_Task item:_ The result should be the lines from the one that contains "Where should I" to the final line of the entries below, copied exactly and with no pictures.

(Extracted data Opens)

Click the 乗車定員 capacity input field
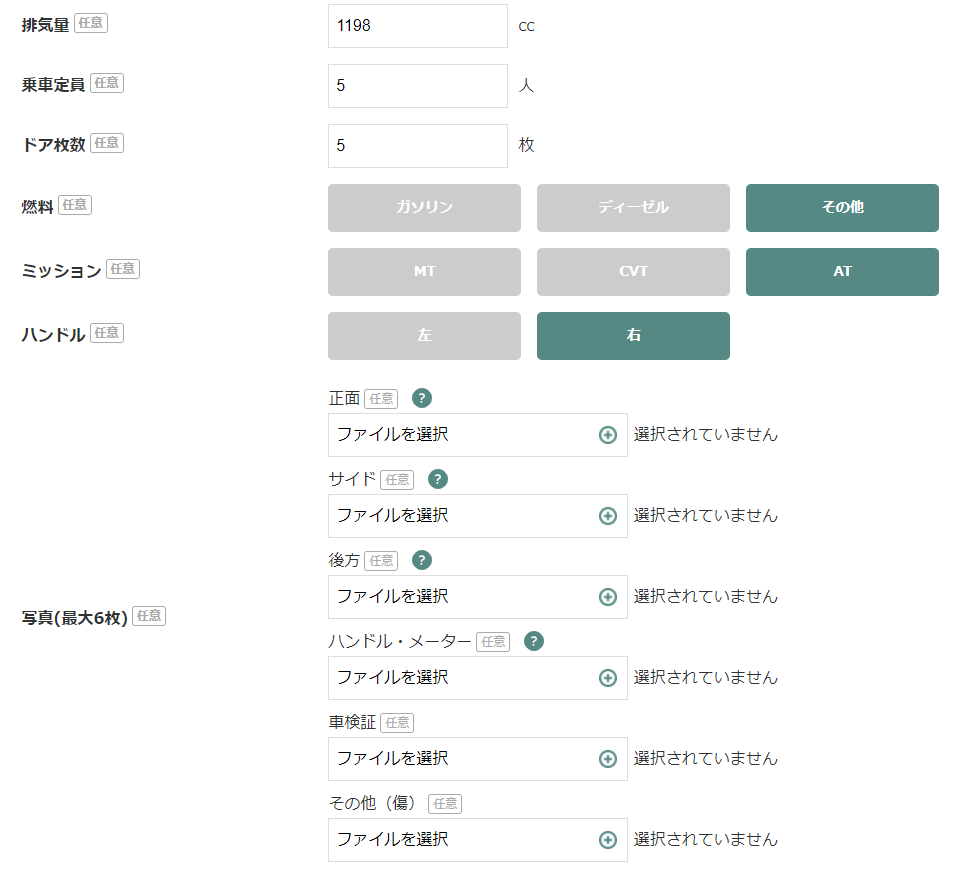This screenshot has width=969, height=875. (418, 86)

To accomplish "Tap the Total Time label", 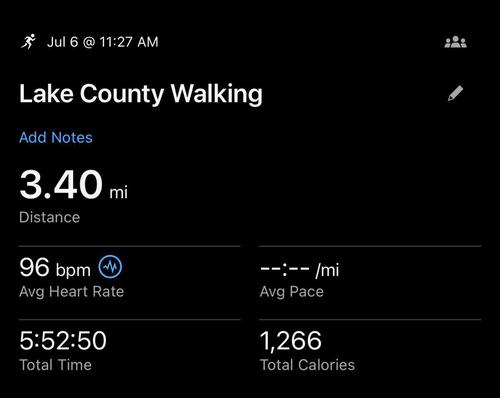I will point(55,365).
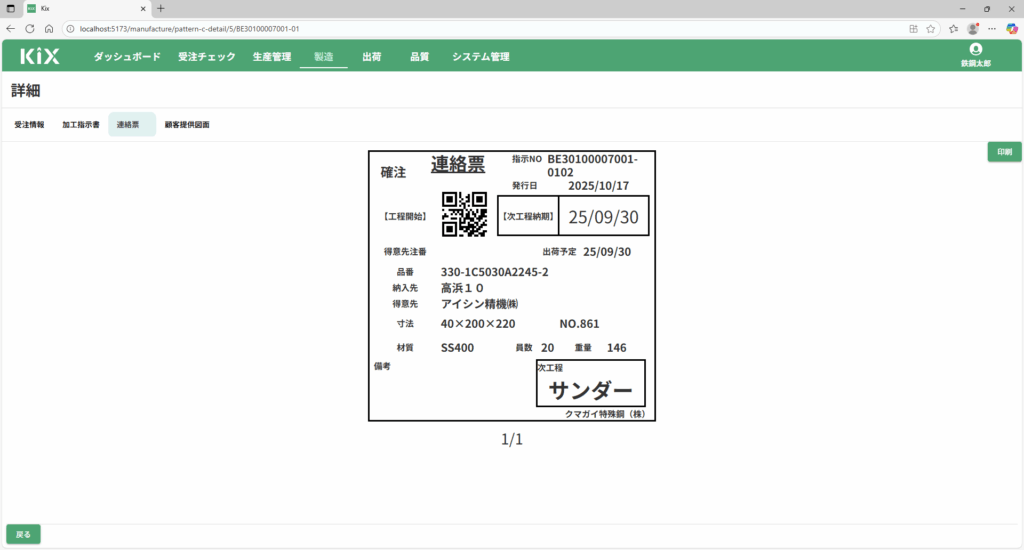1024x550 pixels.
Task: Add page to favorites star icon
Action: pyautogui.click(x=931, y=28)
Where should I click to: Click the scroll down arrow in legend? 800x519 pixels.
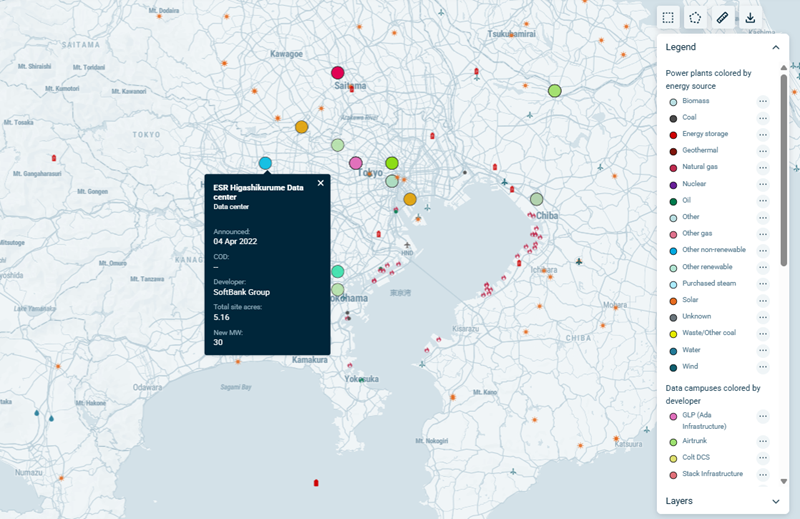point(784,481)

(Extracted data Closes)

_Task output:_
Where should I click to: Click the scroll down arrow in legend? 800x519 pixels.
point(784,481)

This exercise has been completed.